12:28 UK, 3rd March 2010, by Agrimoney.com
Price falls take sugar close to 'Waterloo moment'

Sugar's teetering rally could face its "Waterloo moment" if prices, which have already slumped by more than a quarter in the last month, slip a further 6%, Sucden Financial analyst Thomas Kujawa has warned.

Mr Kujawa flagged a New York price of 21 cents a pound as key battleground for the bearish investors, who were encouraged on Wednesday by news of firm Brazilian and Indian production, and the bulls who pushed the market in February to its highest in 29 years.

Falling through this level, requiring a further decline of less than 1.5 cents, would open sugar prices to an "abyss", with a bottom at perhaps 13 cents a pound .
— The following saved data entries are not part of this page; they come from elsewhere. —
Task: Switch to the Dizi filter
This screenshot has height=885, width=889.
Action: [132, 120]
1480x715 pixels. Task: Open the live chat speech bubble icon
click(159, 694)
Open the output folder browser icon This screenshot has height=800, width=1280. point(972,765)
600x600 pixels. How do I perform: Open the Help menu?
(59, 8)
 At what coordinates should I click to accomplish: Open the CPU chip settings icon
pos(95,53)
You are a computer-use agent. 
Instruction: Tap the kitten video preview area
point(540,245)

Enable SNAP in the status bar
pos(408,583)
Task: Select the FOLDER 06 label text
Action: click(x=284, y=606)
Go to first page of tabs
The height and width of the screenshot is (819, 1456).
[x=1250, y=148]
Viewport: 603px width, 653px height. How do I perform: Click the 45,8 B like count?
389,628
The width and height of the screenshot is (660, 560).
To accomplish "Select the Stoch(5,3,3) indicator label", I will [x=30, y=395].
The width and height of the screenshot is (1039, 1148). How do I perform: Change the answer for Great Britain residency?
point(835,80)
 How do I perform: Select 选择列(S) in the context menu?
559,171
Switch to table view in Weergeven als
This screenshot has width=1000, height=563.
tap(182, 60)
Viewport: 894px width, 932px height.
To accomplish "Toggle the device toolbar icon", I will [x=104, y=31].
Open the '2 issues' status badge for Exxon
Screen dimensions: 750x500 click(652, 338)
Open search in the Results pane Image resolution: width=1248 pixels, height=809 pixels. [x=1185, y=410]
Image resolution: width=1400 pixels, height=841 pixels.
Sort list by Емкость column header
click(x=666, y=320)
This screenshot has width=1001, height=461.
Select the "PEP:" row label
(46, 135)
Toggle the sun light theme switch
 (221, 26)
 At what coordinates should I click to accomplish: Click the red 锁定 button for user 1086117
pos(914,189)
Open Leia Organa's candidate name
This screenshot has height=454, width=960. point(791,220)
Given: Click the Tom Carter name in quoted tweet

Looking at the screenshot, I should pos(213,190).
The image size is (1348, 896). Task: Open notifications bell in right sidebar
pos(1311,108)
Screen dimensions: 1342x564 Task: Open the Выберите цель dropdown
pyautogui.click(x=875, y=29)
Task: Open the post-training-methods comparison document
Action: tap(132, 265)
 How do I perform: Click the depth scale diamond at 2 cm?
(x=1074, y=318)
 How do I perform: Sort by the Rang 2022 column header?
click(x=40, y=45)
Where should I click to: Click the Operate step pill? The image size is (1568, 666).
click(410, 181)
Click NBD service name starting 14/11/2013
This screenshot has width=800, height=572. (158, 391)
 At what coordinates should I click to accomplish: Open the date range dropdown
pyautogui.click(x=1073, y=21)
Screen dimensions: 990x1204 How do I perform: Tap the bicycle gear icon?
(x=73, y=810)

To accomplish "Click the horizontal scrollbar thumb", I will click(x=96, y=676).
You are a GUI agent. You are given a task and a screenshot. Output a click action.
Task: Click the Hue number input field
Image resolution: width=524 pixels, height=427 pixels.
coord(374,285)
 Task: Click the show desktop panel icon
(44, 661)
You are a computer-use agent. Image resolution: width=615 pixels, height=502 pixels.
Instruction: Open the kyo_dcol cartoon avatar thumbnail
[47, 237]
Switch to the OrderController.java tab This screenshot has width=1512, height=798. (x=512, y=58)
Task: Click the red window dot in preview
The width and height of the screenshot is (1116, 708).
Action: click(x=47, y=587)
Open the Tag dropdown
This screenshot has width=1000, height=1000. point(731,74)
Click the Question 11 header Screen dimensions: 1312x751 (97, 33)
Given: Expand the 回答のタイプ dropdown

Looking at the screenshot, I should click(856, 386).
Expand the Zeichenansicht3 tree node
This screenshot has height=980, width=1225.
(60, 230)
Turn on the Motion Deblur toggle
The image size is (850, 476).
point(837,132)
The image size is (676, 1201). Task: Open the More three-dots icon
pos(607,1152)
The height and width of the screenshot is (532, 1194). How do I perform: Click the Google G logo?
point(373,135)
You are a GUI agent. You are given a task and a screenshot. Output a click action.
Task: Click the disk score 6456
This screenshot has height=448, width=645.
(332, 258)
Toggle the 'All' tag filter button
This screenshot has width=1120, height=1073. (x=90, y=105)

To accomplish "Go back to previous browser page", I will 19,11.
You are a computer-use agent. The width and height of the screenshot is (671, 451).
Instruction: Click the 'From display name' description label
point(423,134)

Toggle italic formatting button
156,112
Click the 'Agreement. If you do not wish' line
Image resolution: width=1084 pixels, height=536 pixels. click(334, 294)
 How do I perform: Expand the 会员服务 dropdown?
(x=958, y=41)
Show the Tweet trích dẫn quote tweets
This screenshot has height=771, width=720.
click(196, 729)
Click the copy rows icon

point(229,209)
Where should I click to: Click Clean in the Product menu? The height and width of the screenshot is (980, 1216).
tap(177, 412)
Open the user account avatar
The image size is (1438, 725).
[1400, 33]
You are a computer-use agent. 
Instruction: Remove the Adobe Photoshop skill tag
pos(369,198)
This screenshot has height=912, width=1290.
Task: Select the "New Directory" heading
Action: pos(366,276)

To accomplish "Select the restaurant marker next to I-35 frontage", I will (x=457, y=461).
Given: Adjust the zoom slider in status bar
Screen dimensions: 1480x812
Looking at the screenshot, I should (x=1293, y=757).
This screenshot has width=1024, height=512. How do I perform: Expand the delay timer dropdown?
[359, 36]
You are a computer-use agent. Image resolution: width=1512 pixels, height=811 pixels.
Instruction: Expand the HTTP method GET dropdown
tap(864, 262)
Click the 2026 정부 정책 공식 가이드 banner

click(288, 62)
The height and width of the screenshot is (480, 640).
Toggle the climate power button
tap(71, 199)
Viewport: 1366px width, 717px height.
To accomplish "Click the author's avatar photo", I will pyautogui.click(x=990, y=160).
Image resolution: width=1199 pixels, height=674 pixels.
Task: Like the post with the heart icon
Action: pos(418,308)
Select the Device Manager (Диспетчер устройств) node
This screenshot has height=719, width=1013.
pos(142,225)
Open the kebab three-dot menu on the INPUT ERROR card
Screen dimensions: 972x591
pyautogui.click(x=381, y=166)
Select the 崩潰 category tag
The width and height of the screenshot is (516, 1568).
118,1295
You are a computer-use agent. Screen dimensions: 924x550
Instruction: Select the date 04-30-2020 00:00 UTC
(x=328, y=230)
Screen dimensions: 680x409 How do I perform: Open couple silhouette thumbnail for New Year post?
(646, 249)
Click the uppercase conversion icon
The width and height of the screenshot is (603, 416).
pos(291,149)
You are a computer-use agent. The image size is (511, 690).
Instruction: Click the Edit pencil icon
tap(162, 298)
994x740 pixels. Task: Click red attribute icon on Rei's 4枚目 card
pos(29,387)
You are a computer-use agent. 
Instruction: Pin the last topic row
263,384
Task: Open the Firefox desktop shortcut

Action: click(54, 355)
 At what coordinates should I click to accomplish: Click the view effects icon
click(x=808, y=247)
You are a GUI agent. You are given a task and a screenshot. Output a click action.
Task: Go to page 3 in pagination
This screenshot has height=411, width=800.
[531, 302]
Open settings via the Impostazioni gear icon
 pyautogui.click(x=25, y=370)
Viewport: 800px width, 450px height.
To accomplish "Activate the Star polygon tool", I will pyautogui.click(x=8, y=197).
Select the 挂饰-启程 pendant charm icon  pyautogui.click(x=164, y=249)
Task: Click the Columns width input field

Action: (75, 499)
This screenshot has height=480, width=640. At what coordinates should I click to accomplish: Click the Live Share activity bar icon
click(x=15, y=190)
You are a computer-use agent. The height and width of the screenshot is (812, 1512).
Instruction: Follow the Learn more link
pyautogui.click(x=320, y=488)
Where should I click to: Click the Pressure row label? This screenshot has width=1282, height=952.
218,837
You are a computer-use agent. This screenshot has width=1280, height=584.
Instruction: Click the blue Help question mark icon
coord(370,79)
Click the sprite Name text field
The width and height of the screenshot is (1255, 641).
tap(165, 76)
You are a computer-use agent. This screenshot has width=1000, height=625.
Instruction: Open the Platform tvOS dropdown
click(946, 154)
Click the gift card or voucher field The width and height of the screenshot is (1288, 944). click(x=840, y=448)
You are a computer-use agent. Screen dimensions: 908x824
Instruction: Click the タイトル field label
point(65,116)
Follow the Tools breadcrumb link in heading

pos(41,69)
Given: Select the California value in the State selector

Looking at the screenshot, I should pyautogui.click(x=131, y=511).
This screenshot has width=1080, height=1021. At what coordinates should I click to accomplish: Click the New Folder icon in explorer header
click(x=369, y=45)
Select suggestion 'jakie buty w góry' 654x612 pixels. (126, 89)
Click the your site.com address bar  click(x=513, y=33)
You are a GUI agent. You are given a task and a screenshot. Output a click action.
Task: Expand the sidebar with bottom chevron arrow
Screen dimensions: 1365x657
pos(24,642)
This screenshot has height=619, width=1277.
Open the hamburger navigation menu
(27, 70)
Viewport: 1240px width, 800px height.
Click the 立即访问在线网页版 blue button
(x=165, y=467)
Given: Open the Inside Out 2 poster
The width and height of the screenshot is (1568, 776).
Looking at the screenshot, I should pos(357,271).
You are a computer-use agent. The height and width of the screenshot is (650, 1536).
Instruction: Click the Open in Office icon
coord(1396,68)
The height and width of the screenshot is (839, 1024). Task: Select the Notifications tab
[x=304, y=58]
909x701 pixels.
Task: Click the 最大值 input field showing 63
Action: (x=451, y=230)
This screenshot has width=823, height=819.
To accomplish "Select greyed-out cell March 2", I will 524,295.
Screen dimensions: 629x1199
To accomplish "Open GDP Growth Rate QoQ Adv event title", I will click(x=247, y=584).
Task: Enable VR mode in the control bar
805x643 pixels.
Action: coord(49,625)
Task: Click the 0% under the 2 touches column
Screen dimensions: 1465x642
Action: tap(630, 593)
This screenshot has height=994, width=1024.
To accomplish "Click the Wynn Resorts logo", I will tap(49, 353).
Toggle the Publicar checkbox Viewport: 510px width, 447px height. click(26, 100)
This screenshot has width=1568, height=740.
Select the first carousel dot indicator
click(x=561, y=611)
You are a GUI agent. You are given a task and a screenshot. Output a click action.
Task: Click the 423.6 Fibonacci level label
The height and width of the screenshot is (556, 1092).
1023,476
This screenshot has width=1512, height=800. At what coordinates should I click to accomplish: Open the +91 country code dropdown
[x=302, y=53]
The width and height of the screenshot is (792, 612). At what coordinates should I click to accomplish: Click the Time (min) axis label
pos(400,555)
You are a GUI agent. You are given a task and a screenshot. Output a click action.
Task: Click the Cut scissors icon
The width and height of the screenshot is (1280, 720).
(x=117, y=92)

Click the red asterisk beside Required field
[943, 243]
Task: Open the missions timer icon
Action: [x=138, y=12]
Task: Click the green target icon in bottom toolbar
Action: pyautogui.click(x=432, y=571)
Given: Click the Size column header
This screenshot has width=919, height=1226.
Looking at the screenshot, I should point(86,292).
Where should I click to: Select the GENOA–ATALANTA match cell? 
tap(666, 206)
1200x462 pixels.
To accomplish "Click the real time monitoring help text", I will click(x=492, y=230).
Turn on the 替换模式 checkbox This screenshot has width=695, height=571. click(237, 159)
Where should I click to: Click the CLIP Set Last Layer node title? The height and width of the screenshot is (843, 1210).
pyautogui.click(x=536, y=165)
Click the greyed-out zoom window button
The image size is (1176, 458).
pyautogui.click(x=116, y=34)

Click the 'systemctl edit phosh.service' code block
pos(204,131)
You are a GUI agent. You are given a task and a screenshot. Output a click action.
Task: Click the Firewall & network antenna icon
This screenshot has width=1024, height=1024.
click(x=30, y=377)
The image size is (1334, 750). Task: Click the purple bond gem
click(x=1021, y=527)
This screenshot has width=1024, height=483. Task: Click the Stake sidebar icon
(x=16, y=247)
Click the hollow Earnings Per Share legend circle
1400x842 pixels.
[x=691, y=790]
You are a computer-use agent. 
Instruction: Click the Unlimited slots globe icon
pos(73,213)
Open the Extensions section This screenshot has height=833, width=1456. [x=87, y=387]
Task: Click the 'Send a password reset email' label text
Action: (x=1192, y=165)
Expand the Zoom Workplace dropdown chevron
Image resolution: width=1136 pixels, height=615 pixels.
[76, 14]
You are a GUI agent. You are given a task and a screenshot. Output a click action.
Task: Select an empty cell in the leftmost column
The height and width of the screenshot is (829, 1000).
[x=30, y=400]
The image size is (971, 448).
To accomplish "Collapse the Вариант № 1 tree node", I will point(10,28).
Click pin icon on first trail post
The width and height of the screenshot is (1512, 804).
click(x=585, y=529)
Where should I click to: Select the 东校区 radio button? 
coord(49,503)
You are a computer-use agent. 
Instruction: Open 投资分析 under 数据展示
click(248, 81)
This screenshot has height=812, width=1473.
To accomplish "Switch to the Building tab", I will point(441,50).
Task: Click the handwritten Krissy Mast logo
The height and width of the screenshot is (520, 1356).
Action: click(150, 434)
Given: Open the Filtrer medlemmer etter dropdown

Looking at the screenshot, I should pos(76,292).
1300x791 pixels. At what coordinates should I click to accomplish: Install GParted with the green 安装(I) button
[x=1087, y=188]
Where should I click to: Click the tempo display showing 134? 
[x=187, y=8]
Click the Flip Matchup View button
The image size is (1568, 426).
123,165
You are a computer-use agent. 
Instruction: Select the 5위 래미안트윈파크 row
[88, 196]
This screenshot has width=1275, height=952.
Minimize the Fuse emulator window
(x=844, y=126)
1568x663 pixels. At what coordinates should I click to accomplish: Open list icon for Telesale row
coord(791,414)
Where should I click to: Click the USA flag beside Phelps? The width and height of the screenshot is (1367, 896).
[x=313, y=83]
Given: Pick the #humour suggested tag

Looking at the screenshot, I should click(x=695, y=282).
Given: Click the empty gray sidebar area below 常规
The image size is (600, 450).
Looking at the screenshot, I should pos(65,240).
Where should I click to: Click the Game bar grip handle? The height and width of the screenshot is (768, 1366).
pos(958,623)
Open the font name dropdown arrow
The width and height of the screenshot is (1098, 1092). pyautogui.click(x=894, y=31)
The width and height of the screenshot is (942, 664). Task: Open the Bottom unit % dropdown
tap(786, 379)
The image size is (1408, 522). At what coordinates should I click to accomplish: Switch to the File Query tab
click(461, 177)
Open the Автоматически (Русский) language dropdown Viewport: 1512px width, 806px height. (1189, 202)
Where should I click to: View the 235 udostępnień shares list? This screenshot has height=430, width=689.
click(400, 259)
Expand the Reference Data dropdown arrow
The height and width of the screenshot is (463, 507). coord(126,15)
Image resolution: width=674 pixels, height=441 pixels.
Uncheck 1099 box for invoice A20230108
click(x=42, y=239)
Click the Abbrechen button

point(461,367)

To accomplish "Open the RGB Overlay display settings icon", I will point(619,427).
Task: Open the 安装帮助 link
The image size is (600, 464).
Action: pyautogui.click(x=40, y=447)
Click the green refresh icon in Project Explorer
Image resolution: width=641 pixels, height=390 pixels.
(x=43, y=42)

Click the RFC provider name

'State of emergency of relentless panic'

His analysis is based on scrutiny of chart patterns, which could form a so-called "head and shoulders" – seen as a selling signal – if prices fall below 21 cents a pound, a level which provided strong technical support for much of the last half of 2009.

"We have to be mindful that the support around 21c is likely to be the key going forward and will be the Waterloo moment should we test the bulls' and the bears' nerves," Mr Kujawa said.

However, he noted that a "state of emergency of relentless panic" in markets on Tuesday, when prices touched their lowest for nearly two months, might signal a fall in volatility.

"The old saying goes that it is panic that calls the tops and bottoms and then perhaps that might be it for the short-to-medium term," he said.

Production hopes 

The comments came as sugar mills in India, the world's second biggest producer of the sweetener and biggest consumer, reported a 5.5% rise in production in the first five months of 2009-10, forecasting output will end up above 16m tonnes.

Some analysts earlier in the season, after a weak monsoon, forecast output at 15m tonnes, but late rainfall boosted sugar cane yields, the Indian Sugar Mills Association said.

Separately, Brazil's sugar industry forecast cane production increasing by 10% in 2010-11, with sugar levels rising to 140 kilogrammes per tonne of cane, from 130 kilogrammes last season.

Commerzbank analysts said: "Even though more than half of the additionally-yielded sugar will be used for ethanol production, there are more and more signs that the current physical shortage on the sugar market will significantly diminish this year."

Nonetheless, the brighter outlook for sugar output had been "largely been priced in", the German bank said, forecasting that prices should "stabilise".

Raw sugar stood 0.8% lower at 22.47 cents a pound in New York at 12:00 GMT, with London white sugar for May up 1.6% at $628.50 a tonne.